Even a downward trend can be a reason for celebration when the Royal Wulff and Renegade Benevolent Society convenes at Cutthroat Creek.
While the stock market was dropping like heavily weighted stonefly nymph pattern last week, runoff-swollen stream flows were dropping, too.
The society’s Committee on Trends and Tribulations conducted field research exactly seven days ago and confirmed that height-challenged members, such as Virgil Emery, could finally wade to the best holes without suffering from water pouring in over the top of their chest waders.
However, the committee also verified that an angler can get just as wet while wearing leaky waders.
The final report to be presented at the next board meeting will note that the fishing was excellent, as usual.
Although RW&RBS rules prohibit pinpointing the exact location of Cutthroat Creek, most fly fishers could find it if they would only try.
From its headwaters in Montana, Idaho, Wyoming and Canada, Cutthroat Creek flows through a state of mind.
Head for the clear water and isolated stretches accessible only by muscle.
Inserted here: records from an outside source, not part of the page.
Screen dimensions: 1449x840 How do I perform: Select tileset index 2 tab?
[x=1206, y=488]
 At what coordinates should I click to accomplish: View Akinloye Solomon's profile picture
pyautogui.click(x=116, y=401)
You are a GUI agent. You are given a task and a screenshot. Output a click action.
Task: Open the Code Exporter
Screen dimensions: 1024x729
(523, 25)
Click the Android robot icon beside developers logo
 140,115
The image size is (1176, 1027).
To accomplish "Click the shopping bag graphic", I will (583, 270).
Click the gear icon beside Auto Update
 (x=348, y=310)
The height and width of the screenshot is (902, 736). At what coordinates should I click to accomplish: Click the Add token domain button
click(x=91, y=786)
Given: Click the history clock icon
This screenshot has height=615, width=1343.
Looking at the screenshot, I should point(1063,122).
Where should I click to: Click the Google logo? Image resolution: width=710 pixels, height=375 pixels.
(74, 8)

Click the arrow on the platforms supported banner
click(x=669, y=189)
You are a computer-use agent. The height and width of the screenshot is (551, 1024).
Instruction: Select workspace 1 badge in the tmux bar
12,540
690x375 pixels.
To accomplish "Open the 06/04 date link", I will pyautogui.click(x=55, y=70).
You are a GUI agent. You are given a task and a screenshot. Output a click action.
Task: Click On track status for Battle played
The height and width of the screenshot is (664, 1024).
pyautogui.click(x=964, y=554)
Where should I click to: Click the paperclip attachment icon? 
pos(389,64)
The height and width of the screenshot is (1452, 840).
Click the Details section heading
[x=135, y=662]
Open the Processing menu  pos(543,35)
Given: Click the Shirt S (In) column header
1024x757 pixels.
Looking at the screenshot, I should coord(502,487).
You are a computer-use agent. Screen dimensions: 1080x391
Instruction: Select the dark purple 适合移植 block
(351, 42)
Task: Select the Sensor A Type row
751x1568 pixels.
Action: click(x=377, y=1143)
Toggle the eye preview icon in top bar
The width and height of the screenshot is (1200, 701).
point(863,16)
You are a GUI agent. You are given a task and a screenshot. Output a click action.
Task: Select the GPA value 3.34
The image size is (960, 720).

Continue just far enough to escape the job, cell phone reception and obligations that seem to grow exponentially just before departure on a fishing trip.
Look for elk tracks, bear scat or a water ouzel.
Then start casting.
Society members prefer to fish with dry flies, but lately the difficulty in convening a quorum has prompted some to cast aspersions.
Emery, it seems, has added golf to his very long and otherwise venerable list of vices.
The only fishing report he’s filed this season came from the driving range pond at Hangman. Rumors were swarming like June caddis in the treetops.
To bring him back in line, the Family Values Committee has confiscated his Tiger Woods poster and ordered him to hang a tiger muskie photo in his bedroom.
The society is devoted to nurturing a sport in which the big fish in the pond are not consumed by sex.
“Does that go for us little fishies, too?” Emery asked, when confronted by the panel.
With Emery on probation, I recruited aspiring member David Moershel for last Thursday’s Cutthroat Creek field research. It was a masterpiece of perfect timing, as always.
We’d already seen moose, but I knew we’d finally arrived when we broke through the blowdowns and stinging nettles to an olive-green run of clear mountain water.
The mud on the bank was untracked by boots.
Grown men can come here and talk freely about Humpies, Beaver Pelts, Bastards, Air Heads, Blond Mormon Girls, Purple Belly Dancers, Girdle Bugs, Stimulators, Bitch Creeks, various nymphs and wet wading without getting arrested or threatened with divorce.
But there was no time for conversation around 3 p.m. when the cutthroats began to rise.
I studied the stream surface, scooped up the fluttering source of their gastronomic fixation and correctly concluded that a Renegade hatch was under way.
I matched the hatch in adherence to RW&RBS by-laws and hooked up with Nirvana.
Society members pledge to resist counting the number of cutthroats they catch each day, although general terms such as “dozens” or “a truckload” are acceptable.
What I caught and released in the next 45 minutes was in that ballpark before I reeled in, shouldered my daypack and began walking downstream.
Fish were still rising in the pool and hours were left in the day.
But I’d already arrived at Cutthroat Creek, where the trout are handsome, the anglers smell strong, and the fishing is always above average.